Prayer... We all do it in different ways. Our liturgy guides our hearts through words, and over time, the music behind our prayer has grown and evolved from its formal self. You've heard it here... We've read the Megillah to Wizard of Oz, had Shabbat to The Beatles, and rocked out at Shir Shabbat. The past, however, has not been forgotten. Each week, I chant chatimot (seals of the prayers) to the melodies of the nusach (the closest thing we have to the original tunes of our people). Today, many of us synagogue songsters [chazzanim (visionaries/cantors), song leaders, klay kodesh (holy vessels for prayer)] are attempting to draw our people into the synagogue through musical prayer. We are bridging secular and sacred, old and new, with and without instrumentation.
This past week, we welcomed Saul Kaye to our bimah. He uplifted us in a soulful, bluesy Shabbat, engaged our participation, and beautifully narrated from prayer to prayer. For many of us, blues themed prayer in the synagogue is exactly what we needed. Some of us seek meditation, deep and profound study, the "traditional" melodies, or even a high energy Tot Shabbat. We have so many options of ways to pray at Temple Menorah. There is surely something for everybody.
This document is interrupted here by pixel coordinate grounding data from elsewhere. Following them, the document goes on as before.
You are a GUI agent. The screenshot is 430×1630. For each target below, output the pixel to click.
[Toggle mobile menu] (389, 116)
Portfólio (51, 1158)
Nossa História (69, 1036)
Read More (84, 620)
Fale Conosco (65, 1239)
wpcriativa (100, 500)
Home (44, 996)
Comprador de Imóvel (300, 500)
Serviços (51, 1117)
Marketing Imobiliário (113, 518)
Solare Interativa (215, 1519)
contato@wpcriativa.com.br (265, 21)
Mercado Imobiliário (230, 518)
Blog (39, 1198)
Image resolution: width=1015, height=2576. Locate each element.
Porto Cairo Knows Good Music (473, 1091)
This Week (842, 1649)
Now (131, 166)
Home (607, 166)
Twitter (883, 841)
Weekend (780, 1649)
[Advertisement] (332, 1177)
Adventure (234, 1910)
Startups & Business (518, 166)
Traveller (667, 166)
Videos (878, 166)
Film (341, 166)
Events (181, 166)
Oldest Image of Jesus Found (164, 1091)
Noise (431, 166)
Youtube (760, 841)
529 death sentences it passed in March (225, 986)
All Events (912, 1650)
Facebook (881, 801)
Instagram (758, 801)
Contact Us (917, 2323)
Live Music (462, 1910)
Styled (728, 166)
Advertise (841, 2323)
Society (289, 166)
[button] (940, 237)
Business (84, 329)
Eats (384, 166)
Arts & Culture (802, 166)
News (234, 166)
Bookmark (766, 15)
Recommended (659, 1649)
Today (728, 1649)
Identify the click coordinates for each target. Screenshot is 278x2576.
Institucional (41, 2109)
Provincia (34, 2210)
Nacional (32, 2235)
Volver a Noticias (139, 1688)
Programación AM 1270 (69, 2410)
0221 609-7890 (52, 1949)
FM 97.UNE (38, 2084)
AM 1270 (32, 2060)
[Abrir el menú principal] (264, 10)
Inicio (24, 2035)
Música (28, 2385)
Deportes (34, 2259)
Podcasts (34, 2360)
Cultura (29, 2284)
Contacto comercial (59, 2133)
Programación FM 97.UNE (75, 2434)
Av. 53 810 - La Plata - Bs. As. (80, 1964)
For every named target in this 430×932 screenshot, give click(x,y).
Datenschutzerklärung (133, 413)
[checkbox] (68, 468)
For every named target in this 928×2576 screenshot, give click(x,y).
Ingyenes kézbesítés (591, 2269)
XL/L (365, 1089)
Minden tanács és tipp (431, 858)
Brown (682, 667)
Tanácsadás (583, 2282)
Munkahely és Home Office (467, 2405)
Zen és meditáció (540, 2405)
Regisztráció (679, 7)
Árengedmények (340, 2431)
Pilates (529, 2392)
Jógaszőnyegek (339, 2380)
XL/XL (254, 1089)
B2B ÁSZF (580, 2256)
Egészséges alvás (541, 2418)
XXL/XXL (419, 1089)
While Rabbi is away in San Diego at the URJ biennial, bringing in Shabbat with over six thousand Jews, we will be bringing in a quiet Shabbat on the Temple Menorah. Join me in the sanctuary this Friday night at 6:30PM as we have a tranquil and meditative Shalev Balev Shabbat. Immerse in prayer through some of your favorite soft tunes, introspective prayer, dim lighting, virtual t'fillah and closeness to the Torah.